— Start of Source material —

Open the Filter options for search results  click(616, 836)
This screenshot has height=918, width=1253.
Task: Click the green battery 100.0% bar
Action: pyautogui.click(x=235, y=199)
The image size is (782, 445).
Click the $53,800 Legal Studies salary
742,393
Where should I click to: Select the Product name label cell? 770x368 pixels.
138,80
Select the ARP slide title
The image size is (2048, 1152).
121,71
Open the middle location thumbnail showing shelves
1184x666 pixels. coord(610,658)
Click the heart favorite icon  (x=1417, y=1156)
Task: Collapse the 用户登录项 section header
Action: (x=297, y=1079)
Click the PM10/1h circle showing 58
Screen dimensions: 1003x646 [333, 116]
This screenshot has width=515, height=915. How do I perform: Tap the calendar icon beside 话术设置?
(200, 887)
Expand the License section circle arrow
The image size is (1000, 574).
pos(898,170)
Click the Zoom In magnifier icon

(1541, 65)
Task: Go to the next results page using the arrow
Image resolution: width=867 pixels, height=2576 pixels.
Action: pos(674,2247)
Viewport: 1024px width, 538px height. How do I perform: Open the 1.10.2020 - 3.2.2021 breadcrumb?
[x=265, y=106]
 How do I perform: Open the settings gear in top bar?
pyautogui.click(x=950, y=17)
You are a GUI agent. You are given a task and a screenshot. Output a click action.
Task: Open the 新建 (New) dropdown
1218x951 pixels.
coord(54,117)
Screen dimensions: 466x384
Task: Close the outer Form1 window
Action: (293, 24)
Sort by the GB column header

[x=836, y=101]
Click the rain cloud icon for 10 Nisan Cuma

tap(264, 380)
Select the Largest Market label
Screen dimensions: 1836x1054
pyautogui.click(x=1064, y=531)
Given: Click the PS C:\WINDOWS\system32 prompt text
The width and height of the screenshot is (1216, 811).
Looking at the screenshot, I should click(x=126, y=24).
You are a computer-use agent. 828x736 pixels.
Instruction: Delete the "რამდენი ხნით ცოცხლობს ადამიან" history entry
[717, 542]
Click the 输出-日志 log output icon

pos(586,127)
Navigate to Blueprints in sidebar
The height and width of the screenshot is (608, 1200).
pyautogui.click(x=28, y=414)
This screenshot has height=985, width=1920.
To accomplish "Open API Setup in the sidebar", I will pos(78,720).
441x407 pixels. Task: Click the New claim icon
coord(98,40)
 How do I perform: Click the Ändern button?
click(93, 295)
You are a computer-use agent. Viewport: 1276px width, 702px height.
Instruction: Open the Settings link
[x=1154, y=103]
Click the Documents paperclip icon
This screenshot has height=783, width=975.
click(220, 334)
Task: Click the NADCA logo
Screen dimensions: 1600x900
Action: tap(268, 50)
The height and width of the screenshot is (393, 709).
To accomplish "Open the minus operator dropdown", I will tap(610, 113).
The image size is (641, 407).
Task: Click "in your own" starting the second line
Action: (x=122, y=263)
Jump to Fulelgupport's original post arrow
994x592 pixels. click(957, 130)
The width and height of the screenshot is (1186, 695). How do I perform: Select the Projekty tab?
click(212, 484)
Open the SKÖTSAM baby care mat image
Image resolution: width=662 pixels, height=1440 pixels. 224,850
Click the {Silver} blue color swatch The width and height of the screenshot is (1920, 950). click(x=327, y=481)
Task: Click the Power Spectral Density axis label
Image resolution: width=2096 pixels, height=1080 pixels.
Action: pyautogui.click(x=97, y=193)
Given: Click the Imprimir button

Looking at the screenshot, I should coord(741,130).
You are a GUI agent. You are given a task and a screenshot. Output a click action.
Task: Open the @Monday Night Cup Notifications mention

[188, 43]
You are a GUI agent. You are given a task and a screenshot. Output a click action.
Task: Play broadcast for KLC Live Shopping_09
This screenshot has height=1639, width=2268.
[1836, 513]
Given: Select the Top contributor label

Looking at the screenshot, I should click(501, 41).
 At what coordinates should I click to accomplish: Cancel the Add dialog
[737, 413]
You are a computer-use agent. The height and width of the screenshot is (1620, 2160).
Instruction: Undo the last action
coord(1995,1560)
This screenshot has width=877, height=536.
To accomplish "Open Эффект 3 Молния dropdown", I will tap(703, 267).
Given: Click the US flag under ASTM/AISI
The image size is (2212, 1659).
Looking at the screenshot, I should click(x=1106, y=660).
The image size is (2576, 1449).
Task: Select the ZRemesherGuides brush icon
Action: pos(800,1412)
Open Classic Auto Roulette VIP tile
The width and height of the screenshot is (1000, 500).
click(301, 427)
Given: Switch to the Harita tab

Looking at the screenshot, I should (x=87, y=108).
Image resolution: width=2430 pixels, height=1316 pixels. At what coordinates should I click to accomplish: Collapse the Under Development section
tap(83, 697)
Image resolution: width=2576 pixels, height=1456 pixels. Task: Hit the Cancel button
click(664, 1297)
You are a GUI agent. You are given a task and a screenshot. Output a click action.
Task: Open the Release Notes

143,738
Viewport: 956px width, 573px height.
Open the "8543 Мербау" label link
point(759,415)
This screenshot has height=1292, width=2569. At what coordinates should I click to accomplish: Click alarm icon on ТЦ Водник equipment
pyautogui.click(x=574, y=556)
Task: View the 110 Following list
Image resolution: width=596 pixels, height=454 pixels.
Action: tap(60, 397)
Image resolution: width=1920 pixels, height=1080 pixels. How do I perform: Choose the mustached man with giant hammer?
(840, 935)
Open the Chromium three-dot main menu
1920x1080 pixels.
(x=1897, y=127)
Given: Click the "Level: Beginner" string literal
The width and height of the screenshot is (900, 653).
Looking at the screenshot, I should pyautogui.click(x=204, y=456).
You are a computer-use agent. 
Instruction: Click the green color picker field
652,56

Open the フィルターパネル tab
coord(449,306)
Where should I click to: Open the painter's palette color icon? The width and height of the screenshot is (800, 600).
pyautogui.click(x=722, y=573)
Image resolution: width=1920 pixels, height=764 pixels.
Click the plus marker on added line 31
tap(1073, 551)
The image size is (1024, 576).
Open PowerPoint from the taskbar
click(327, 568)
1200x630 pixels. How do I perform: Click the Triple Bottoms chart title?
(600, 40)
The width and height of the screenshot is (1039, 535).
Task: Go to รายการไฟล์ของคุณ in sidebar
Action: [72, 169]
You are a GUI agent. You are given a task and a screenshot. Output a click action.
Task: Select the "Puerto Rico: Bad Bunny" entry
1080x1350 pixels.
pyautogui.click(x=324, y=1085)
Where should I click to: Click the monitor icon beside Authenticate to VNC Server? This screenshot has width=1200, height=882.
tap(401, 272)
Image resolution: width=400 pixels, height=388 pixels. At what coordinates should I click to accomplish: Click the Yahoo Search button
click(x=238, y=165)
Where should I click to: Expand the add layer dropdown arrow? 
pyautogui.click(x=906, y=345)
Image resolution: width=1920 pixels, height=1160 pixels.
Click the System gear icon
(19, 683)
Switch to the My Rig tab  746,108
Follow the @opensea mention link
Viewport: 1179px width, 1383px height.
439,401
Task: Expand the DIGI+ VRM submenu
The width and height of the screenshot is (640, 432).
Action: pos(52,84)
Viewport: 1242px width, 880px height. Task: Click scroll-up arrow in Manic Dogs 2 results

— End of Source material —

* Exercise instructions *
Rewrite all of the rows above, switching "Legal Studies" to "Art History" and leaving everything else unchanged.

* The result *
Open the Filter options for search results  click(616, 836)
This screenshot has height=918, width=1253.
Task: Click the green battery 100.0% bar
Action: pyautogui.click(x=235, y=199)
The image size is (782, 445).
Click the $53,800 Art History salary
742,393
Where should I click to: Select the Product name label cell? 770x368 pixels.
138,80
Select the ARP slide title
The image size is (2048, 1152).
121,71
Open the middle location thumbnail showing shelves
1184x666 pixels. coord(610,658)
Click the heart favorite icon  (x=1417, y=1156)
Task: Collapse the 用户登录项 section header
Action: (x=297, y=1079)
Click the PM10/1h circle showing 58
Screen dimensions: 1003x646 [333, 116]
This screenshot has width=515, height=915. How do I perform: Tap the calendar icon beside 话术设置?
(200, 887)
Expand the License section circle arrow
The image size is (1000, 574).
pos(898,170)
Click the Zoom In magnifier icon

(1541, 65)
Task: Go to the next results page using the arrow
Image resolution: width=867 pixels, height=2576 pixels.
Action: pos(674,2247)
Viewport: 1024px width, 538px height. How do I perform: Open the 1.10.2020 - 3.2.2021 breadcrumb?
[x=265, y=106]
 How do I perform: Open the settings gear in top bar?
pyautogui.click(x=950, y=17)
You are a GUI agent. You are given a task and a screenshot. Output a click action.
Task: Open the 新建 (New) dropdown
1218x951 pixels.
coord(54,117)
Screen dimensions: 466x384
Task: Close the outer Form1 window
Action: (293, 24)
Sort by the GB column header

[x=836, y=101]
Click the rain cloud icon for 10 Nisan Cuma

tap(264, 380)
Select the Largest Market label
Screen dimensions: 1836x1054
pyautogui.click(x=1064, y=531)
Given: Click the PS C:\WINDOWS\system32 prompt text
The width and height of the screenshot is (1216, 811).
Looking at the screenshot, I should click(x=126, y=24).
You are a computer-use agent. 828x736 pixels.
Instruction: Delete the "რამდენი ხნით ცოცხლობს ადამიან" history entry
[717, 542]
Click the 输出-日志 log output icon

pos(586,127)
Navigate to Blueprints in sidebar
The height and width of the screenshot is (608, 1200).
pyautogui.click(x=28, y=414)
This screenshot has height=985, width=1920.
To accomplish "Open API Setup in the sidebar", I will pos(78,720).
441x407 pixels. Task: Click the New claim icon
coord(98,40)
 How do I perform: Click the Ändern button?
click(93, 295)
You are a computer-use agent. Viewport: 1276px width, 702px height.
Instruction: Open the Settings link
[x=1154, y=103]
Click the Documents paperclip icon
This screenshot has height=783, width=975.
click(220, 334)
Task: Click the NADCA logo
Screen dimensions: 1600x900
Action: tap(268, 50)
The height and width of the screenshot is (393, 709).
To accomplish "Open the minus operator dropdown", I will tap(610, 113).
The image size is (641, 407).
Task: Click "in your own" starting the second line
Action: (x=122, y=263)
Jump to Fulelgupport's original post arrow
994x592 pixels. click(957, 130)
The width and height of the screenshot is (1186, 695). How do I perform: Select the Projekty tab?
click(212, 484)
Open the SKÖTSAM baby care mat image
Image resolution: width=662 pixels, height=1440 pixels. 224,850
Click the {Silver} blue color swatch The width and height of the screenshot is (1920, 950). click(x=327, y=481)
Task: Click the Power Spectral Density axis label
Image resolution: width=2096 pixels, height=1080 pixels.
Action: pyautogui.click(x=97, y=193)
Given: Click the Imprimir button

Looking at the screenshot, I should coord(741,130).
You are a GUI agent. You are given a task and a screenshot. Output a click action.
Task: Open the @Monday Night Cup Notifications mention

[188, 43]
You are a GUI agent. You are given a task and a screenshot. Output a click action.
Task: Play broadcast for KLC Live Shopping_09
This screenshot has height=1639, width=2268.
[1836, 513]
Given: Select the Top contributor label

Looking at the screenshot, I should click(501, 41).
 At what coordinates should I click to accomplish: Cancel the Add dialog
[737, 413]
You are a computer-use agent. The height and width of the screenshot is (1620, 2160).
Instruction: Undo the last action
coord(1995,1560)
This screenshot has width=877, height=536.
To accomplish "Open Эффект 3 Молния dropdown", I will tap(703, 267).
Given: Click the US flag under ASTM/AISI
The image size is (2212, 1659).
Looking at the screenshot, I should click(x=1106, y=660).
The image size is (2576, 1449).
Task: Select the ZRemesherGuides brush icon
Action: pos(800,1412)
Open Classic Auto Roulette VIP tile
The width and height of the screenshot is (1000, 500).
click(301, 427)
Given: Switch to the Harita tab

Looking at the screenshot, I should (x=87, y=108).
Image resolution: width=2430 pixels, height=1316 pixels. At what coordinates should I click to accomplish: Collapse the Under Development section
tap(83, 697)
Image resolution: width=2576 pixels, height=1456 pixels. Task: Hit the Cancel button
click(664, 1297)
You are a GUI agent. You are given a task and a screenshot. Output a click action.
Task: Open the Release Notes

143,738
Viewport: 956px width, 573px height.
Open the "8543 Мербау" label link
point(759,415)
This screenshot has height=1292, width=2569. At what coordinates should I click to accomplish: Click alarm icon on ТЦ Водник equipment
pyautogui.click(x=574, y=556)
Task: View the 110 Following list
Image resolution: width=596 pixels, height=454 pixels.
Action: tap(60, 397)
Image resolution: width=1920 pixels, height=1080 pixels. How do I perform: Choose the mustached man with giant hammer?
(840, 935)
Open the Chromium three-dot main menu
1920x1080 pixels.
(x=1897, y=127)
Given: Click the "Level: Beginner" string literal
The width and height of the screenshot is (900, 653).
Looking at the screenshot, I should pyautogui.click(x=204, y=456).
You are a computer-use agent. 
Instruction: Click the green color picker field
652,56

Open the フィルターパネル tab
coord(449,306)
Where should I click to: Open the painter's palette color icon? The width and height of the screenshot is (800, 600).
pyautogui.click(x=722, y=573)
Image resolution: width=1920 pixels, height=764 pixels.
Click the plus marker on added line 31
tap(1073, 551)
The image size is (1024, 576).
Open PowerPoint from the taskbar
click(327, 568)
1200x630 pixels. How do I perform: Click the Triple Bottoms chart title?
(600, 40)
The width and height of the screenshot is (1039, 535).
Task: Go to รายการไฟล์ของคุณ in sidebar
Action: [72, 169]
You are a GUI agent. You are given a task and a screenshot. Output a click action.
Task: Select the "Puerto Rico: Bad Bunny" entry
1080x1350 pixels.
pyautogui.click(x=324, y=1085)
Where should I click to: Click the monitor icon beside Authenticate to VNC Server? This screenshot has width=1200, height=882.
tap(401, 272)
Image resolution: width=400 pixels, height=388 pixels. At what coordinates should I click to accomplish: Click the Yahoo Search button
click(x=238, y=165)
Where should I click to: Expand the add layer dropdown arrow? 
pyautogui.click(x=906, y=345)
Image resolution: width=1920 pixels, height=1160 pixels.
Click the System gear icon
(19, 683)
Switch to the My Rig tab  746,108
Follow the @opensea mention link
Viewport: 1179px width, 1383px height.
439,401
Task: Expand the DIGI+ VRM submenu
The width and height of the screenshot is (640, 432).
Action: pos(52,84)
Viewport: 1242px width, 880px height. Task: Click scroll-up arrow in Manic Dogs 2 results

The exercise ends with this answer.